指示 a >>
読解文を読み、次の問いに答えよ。
(i) 家族を「沼」と表現していたのは、どのドラマか。
(ii) 明子の亡き夫が残したものは何か。
(iii) 明子は何によって息子と対話したか。

読解文 >>
"""

見出し画像

「レペゼン母」~家族の沼から抜け出すという希望

借金に麻薬、高校生でデキ婚したのに離婚、一念発起して町長選挙に立候補するも落選して失踪…
破天荒な息子(雄大)に振り回され、悩んできた明子が、息子とラップバトルで対話し、家族の沼から抜け出す話だった。

NHKドラマ「お別れホスピタル」で、家族というのもは「近しい人だから抜け出せない、かえって傷つける”沼”」と表現していた。

ホント、家族って厄介。

母である明子は、亡き夫が残した梅農園を維持しなくてはいけないと切り盛りしてきたのに、思春期には食事も一緒にとろうとせず、高校生でデキ婚したと思いきや失踪して離婚、借金の肩代わりをさせられ、薬物で逮捕…とトホホな息子に振り回される。どんなに仕事を頑張っても、どんなに息子の尻ぬぐいをしても報われない。

"""

指示 b >> 記録の冒頭から「[x=76, y=67]」を含む行までを、両端の行も含めて書き直せ。その際、「Where should I click to」を「Where do I click to」に変え、ほかの部分はそのまま残すこと。

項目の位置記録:
"""

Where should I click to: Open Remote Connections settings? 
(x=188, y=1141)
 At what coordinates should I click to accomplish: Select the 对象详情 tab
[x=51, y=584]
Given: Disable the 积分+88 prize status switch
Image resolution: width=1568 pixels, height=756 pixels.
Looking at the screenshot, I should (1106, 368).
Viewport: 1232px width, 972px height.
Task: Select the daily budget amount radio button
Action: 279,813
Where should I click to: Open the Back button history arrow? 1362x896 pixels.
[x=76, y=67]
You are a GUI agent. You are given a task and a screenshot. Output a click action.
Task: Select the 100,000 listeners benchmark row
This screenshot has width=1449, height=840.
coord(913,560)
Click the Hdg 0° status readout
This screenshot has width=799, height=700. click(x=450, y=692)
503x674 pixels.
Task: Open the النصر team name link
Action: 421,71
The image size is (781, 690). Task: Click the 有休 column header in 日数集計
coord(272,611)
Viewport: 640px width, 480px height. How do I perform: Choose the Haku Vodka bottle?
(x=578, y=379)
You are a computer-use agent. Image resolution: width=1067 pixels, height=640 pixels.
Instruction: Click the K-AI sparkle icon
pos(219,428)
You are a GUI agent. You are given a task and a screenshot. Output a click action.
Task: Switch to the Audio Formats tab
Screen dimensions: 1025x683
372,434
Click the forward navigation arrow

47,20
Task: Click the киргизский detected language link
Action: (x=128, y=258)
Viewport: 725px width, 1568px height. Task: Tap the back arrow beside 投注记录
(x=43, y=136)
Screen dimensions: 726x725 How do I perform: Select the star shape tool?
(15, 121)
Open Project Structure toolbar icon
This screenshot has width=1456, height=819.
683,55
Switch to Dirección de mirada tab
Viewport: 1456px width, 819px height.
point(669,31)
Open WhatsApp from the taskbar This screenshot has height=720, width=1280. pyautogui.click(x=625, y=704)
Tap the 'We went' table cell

"""

解答全文 a >>
(i) NHKドラマ「お別れホスピタル」
(ii) 梅農園
(iii) ラップバトル

解答全文 b >>
Where do I click to: Open Remote Connections settings? 
(x=188, y=1141)
 At what coordinates should I click to accomplish: Select the 对象详情 tab
[x=51, y=584]
Given: Disable the 积分+88 prize status switch
Image resolution: width=1568 pixels, height=756 pixels.
Looking at the screenshot, I should (1106, 368).
Viewport: 1232px width, 972px height.
Task: Select the daily budget amount radio button
Action: 279,813
Where do I click to: Open the Back button history arrow? 1362x896 pixels.
[x=76, y=67]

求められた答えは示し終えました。